:: WHAT TO WORK ON ::
Check every line below for the string "message". Copy the ones that have it.

****************************************

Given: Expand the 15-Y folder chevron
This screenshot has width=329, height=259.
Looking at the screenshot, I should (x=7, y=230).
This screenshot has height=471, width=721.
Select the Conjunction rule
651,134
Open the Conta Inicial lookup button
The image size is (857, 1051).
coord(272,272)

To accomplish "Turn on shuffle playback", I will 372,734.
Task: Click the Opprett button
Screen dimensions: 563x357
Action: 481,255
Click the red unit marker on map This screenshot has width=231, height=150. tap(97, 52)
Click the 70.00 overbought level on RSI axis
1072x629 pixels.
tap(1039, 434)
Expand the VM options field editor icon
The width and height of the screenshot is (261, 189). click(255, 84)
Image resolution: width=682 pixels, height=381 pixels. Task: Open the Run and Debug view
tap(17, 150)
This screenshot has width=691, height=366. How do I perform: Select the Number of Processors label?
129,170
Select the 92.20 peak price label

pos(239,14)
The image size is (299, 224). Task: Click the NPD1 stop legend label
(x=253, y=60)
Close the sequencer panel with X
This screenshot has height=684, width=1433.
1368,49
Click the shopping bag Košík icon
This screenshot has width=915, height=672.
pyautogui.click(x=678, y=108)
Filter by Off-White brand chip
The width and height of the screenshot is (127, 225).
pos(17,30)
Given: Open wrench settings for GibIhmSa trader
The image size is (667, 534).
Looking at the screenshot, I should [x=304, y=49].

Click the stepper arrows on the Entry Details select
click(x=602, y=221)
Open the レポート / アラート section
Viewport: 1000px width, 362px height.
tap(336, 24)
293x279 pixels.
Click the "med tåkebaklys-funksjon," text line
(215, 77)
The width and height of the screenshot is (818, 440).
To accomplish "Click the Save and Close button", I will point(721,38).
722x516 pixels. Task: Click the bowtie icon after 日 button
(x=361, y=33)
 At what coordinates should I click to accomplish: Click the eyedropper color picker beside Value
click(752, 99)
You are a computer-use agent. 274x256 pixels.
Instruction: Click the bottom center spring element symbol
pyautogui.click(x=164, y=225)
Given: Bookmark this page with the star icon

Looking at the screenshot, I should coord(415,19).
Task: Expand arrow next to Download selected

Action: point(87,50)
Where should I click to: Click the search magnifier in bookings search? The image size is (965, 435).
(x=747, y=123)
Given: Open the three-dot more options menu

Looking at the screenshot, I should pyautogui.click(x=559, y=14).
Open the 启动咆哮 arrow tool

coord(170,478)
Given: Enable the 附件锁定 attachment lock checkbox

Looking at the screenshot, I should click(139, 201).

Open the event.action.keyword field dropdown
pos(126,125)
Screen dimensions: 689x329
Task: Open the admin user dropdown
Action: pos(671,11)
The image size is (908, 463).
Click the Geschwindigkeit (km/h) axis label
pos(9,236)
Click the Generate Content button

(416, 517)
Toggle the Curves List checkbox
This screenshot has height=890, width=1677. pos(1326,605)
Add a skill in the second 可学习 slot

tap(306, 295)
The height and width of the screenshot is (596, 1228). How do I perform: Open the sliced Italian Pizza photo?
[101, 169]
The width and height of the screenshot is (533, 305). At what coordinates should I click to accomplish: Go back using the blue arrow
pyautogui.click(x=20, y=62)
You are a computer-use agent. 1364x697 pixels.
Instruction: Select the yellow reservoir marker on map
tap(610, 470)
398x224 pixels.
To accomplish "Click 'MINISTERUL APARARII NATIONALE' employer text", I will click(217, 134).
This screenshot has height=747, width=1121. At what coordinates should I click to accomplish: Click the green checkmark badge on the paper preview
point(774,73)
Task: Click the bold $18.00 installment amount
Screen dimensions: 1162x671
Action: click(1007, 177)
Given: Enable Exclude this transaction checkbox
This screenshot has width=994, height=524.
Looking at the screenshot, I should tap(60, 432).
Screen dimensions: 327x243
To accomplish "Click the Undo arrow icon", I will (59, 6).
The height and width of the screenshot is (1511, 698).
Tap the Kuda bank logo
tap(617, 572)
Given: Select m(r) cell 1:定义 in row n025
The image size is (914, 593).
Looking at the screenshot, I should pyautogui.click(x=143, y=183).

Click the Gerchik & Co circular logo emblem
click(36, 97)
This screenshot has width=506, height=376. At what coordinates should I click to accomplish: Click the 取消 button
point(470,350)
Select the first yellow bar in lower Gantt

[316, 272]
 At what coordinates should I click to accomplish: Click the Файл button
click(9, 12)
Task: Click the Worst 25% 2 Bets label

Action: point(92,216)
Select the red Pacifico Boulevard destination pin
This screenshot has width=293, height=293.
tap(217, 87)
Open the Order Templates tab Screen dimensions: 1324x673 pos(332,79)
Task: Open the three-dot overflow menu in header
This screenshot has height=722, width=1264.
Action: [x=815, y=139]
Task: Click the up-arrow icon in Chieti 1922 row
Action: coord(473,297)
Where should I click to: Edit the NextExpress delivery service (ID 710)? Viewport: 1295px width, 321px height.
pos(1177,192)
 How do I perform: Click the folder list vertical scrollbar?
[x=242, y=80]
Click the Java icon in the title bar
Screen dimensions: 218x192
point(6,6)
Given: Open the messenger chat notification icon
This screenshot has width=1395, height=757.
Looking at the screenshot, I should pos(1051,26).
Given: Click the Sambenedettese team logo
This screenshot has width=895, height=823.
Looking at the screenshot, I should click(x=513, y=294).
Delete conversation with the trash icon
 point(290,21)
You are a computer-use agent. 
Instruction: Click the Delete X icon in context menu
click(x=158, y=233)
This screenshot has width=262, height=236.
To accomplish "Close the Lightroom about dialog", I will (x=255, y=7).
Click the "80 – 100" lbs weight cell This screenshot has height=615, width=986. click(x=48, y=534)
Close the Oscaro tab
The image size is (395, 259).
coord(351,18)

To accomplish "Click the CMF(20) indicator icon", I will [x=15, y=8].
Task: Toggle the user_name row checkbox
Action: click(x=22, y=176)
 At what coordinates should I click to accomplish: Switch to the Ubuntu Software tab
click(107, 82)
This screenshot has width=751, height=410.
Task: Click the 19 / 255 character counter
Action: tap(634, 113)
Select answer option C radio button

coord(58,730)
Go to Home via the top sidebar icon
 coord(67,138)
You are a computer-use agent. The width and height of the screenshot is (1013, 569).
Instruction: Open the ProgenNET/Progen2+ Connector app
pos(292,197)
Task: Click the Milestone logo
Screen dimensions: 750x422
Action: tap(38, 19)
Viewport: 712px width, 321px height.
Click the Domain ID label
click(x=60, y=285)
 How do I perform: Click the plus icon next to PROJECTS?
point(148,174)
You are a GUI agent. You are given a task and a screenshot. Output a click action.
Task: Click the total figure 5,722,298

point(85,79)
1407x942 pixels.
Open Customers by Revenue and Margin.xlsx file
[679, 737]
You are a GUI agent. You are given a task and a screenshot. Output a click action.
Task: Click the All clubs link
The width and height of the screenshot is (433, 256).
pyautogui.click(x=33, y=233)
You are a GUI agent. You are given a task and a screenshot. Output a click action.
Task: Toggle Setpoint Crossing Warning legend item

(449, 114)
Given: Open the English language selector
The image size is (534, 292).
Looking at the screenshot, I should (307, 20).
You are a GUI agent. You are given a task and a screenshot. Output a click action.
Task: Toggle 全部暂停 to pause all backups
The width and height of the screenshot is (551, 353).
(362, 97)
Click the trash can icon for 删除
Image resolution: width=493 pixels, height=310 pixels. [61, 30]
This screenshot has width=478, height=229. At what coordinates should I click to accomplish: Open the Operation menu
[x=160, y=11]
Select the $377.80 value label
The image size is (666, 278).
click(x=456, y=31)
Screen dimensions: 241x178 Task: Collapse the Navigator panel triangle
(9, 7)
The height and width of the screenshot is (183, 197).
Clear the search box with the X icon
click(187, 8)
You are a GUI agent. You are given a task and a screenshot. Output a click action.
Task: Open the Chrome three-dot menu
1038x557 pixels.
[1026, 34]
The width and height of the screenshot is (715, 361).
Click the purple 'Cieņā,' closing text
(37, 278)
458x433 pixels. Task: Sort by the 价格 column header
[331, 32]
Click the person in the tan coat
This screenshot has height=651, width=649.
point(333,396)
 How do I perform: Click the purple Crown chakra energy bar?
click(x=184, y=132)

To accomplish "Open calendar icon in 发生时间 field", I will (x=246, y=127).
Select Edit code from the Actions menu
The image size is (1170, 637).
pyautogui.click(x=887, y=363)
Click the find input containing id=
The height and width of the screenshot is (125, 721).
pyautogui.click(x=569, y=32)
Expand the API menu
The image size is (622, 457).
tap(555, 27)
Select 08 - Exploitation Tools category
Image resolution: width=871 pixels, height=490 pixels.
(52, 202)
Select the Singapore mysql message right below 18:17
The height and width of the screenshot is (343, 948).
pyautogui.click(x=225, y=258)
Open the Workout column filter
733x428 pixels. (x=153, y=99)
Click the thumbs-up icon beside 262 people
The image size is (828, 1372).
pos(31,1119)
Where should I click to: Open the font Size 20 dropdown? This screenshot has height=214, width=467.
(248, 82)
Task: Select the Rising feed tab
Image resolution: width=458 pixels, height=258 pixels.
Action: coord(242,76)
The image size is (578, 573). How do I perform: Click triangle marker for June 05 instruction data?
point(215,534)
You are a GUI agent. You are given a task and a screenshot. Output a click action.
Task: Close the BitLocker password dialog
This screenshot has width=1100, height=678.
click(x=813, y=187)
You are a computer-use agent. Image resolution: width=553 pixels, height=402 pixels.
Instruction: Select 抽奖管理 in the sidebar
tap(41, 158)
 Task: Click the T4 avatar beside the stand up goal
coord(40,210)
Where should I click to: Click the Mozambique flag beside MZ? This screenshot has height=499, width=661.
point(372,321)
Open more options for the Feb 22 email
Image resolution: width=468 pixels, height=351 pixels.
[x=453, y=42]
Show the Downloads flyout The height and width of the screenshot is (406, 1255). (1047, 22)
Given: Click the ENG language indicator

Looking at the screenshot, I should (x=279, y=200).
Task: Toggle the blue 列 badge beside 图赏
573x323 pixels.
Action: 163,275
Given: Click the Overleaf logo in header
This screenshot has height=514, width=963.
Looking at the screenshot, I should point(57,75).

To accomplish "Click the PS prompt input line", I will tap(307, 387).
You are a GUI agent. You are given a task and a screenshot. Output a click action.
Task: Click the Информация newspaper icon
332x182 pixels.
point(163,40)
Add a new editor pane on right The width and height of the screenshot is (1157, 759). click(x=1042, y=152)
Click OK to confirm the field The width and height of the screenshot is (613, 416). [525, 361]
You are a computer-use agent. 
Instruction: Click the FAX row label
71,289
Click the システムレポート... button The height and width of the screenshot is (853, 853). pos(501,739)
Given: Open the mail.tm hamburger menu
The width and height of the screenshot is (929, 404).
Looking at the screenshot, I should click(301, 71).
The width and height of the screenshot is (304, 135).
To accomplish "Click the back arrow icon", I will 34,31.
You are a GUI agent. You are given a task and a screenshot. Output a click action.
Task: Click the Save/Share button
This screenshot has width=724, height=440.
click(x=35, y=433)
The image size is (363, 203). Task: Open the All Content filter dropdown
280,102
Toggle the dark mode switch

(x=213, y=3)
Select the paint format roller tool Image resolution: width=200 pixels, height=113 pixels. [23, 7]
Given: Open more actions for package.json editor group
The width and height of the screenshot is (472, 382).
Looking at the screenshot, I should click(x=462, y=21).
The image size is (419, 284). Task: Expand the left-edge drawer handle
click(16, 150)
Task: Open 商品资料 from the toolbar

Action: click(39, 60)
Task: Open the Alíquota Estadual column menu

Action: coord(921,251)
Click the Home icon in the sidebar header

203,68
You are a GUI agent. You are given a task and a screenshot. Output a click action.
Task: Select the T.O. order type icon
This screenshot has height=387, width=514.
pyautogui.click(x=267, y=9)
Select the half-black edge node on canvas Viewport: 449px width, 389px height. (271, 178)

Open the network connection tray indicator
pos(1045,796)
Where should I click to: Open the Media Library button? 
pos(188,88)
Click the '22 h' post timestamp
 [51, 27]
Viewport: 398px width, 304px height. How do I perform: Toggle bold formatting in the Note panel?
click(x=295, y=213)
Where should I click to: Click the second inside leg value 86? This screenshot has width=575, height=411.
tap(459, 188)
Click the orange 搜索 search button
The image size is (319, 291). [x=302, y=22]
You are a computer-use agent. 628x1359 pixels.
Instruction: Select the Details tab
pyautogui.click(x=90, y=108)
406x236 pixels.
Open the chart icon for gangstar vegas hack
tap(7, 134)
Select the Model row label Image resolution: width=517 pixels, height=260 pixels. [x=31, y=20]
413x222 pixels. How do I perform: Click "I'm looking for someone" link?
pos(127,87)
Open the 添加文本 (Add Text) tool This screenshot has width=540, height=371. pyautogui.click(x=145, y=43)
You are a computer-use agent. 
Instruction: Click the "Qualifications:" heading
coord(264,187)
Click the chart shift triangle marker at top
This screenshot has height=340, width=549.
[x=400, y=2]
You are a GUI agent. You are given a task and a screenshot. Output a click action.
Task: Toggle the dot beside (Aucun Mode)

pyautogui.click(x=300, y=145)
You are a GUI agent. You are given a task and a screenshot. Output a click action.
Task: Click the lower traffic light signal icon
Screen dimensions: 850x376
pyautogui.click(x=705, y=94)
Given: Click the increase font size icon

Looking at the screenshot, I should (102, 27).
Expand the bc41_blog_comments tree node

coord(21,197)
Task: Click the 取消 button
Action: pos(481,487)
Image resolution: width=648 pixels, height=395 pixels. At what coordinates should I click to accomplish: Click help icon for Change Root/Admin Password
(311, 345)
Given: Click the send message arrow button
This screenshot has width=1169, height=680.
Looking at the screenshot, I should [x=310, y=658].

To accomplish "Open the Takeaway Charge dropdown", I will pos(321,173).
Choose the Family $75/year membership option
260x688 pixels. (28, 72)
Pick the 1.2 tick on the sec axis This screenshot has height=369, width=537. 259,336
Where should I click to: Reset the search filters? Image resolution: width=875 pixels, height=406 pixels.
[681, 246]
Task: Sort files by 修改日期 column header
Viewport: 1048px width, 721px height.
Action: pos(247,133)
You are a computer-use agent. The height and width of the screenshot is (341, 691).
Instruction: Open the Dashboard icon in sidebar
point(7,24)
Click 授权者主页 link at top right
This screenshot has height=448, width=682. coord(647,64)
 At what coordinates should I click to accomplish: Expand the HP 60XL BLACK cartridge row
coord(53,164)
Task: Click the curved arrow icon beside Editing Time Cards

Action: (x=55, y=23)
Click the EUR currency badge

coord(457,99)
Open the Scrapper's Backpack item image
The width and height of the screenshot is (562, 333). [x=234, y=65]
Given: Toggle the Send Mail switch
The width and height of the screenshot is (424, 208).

****************************************

:: EXERCISE OUTPUT ::
Select the Singapore mysql message right below 18:17
Given: Click the send message arrow button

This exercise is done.